### Requirements
1. In the article on archaeological digs at Taiwanese school campuses, which Japanese school's approach was the basis for Liu I-chang's recommendation?
2. Continue the article on archaeological digs at Taiwanese school campuses from the point at which it stops.

** Begin Selected excerpt **

But Su Kun-lang also played a pivotal role in getting the renovations to his campus underway and is concerned that the construction work has been halted. If the decision is made to relocate the school, where will it go? What will happen to the school's nearly 4,000 students and faculty? He also knows it won't be easy raising the NT$8 million needed to relocate.
Liu I-chang, leader of the group conducting the dig, may be able to ease the middle-aged principal's mind. "Naturally, we can best reproduce the way prehistoric Taiwanese lived by preserving everything at the site of the find," he says, "but that doesn't necessarily mean that people today have to make sacrifices."
Based on the approach taken by Sakuramachi Elementary School in Japan's Nagasaki Prefecture, Liu has recommended tearing down the old buildings, fully excavating the site, cleaning up the finds, then raising the new buildings on piers. In that way, the open first floor could be used to preserve the site. You could then keep the artifacts on display by either running a footbridge over the site or covering it with tempered glass.
"If some extra money is spent on the construction of the foundation, the two can coexist," says Liu. He explains that this would allow the students to walk through the prehistoric site on the way to their classrooms, the ancient and the modern to interact, and the kids to gain a radically new sense of time and perspective on history. In addition to being an important resource for the school, the site could also become a community asset that could be opened up to visits by locals and others from outside the area.
Chen Shei-saint, director of the Taoyuan County Cultural Affairs Bureau (TCCAB), says that he supports the coexistence of new construction and cultural preservation. But because the site covers such a large area and will take so much time and money to preserve, the issue must first be put before the relevant county agencies for discussion. In his view, the best solution would be for the county to make a presentation to the central government, apply for a national historical monument designation, and let the nation as a whole fund its preservation.

Destruction is easy; rebuilding is hard. The hidden costs of construction and development have been high for the residents of our island, and include historical artifacts that had existed for several thousand years. The photo shows the Confucian Temple in Taipei's Dalongdong, which stands near a recently discovered and as-yet unnamed prehistoric site.
Tug of war at Dalong Elementary
The archaeological site discovered on the campus of Dalong Elementary School, Taipei's oldest elementary school, has not been nearly as fortunate the one in Tayuan.
Like the Dayuan site, the Dalong site was discovered by chance: While the Taipei City Urban Redevelopment Office was working on the Six Arts Plaza in the Dalongdong Cultural District, a local came across the remains of what was possibly a fortified compound dating to the Qing dynasty. Last September, the Taipei City Cultural Affairs Bureau put together a committee to evaluate the site and asked Liu I-chang to begin a preliminary dig.
The archaeological team started work right near the Six Arts Plaza, excavating four trenches on the playground of Dalong Elementary and five others around the campus. During the first part of their dig, they uncovered wooden sandals, rubber boots, and other everyday items from the Japanese era, as well as Meiji-era coins. As they went deeper, they found coins dating to the reigns of the Qing emperors Daoguang and Qianlong. At a depth of 1.5 meters, they began to find traces of prehistoric artifacts from a single cultural stratum, likely that of the Hsuntangpu, who were active 4,300 to 2,000 years ago. They had originally been looking for Qing-dynasty objects and were astounded to have uncovered a completely new prehistoric site.

** End Selected excerpt **
** Begin Source excerpt **

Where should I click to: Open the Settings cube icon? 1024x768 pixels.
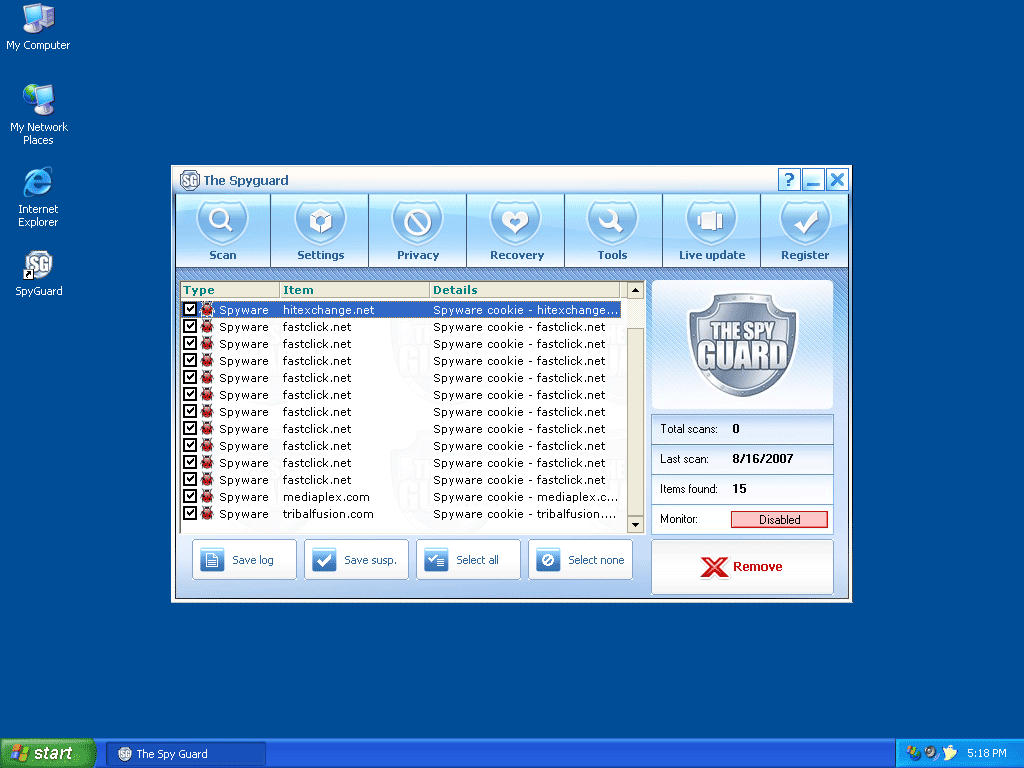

** End Source excerpt **

### Answers provided
1. Sakuramachi Elementary School in Japan's Nagasaki Prefecture.

2.
However, the Dalong site hasn't received the same kind of government, private and scholarly support that the Dayuan Primary site has, and it faces some difficult problems.
"The Dalongdong neighborhood is crowded, and the streets are terribly congested. We finally got the government to undertake a comprehensive redevelopment of the area and were expecting them to build an underground parking lot under Dalong Elementary, but now it's halted again?" exclaims Mrs. Tsai, a 20-year resident, relating locals' expectations of redevelopment. On the other side of the debate are cultural workers who want to preserve the neighborhood's historic value.
"The historic buildings in the neighborhood of Dalong Elementary, including Bao'an Temple, the Confucian Temple, and the row of 44 old shops along Hami Street, are northern Taiwan's most precious educational monuments," says Chen Ying-tsung, voicing the concerns his organization, the Dalongdong History and Culture Studio, has about the neighborhood. "More than 10,000 people have signed a petition requesting that this historic area be preserved in its original form. Now that a 4,500-year-old archaeological site has been unearthed, the city government has no excuse for not halting the construction."
Liu says that since Dalong Elementary is an educational institution, there are no questions about who controls the land, which has allowed the site to be preserved to the present day. However, the school is in an old neighborhood in the crowded Tatung District, where there is little space to relocate the school or the proposed parking lot. He therefore believes the best solution is to allow the school and the prehistoric site to coexist.
But if this approach doesn't pan out, then what? Liu's opinion as an archaeologist is that when the school is rebuilt, all construction should be banned from the southern part of the campus, where the prehistoric site is best preserved. Meanwhile, construction on the northern part should only proceed after it has been explored and evaluated by archaeologists. In short, he proposes a compromise that preserves half of the site as it is and the other half as data.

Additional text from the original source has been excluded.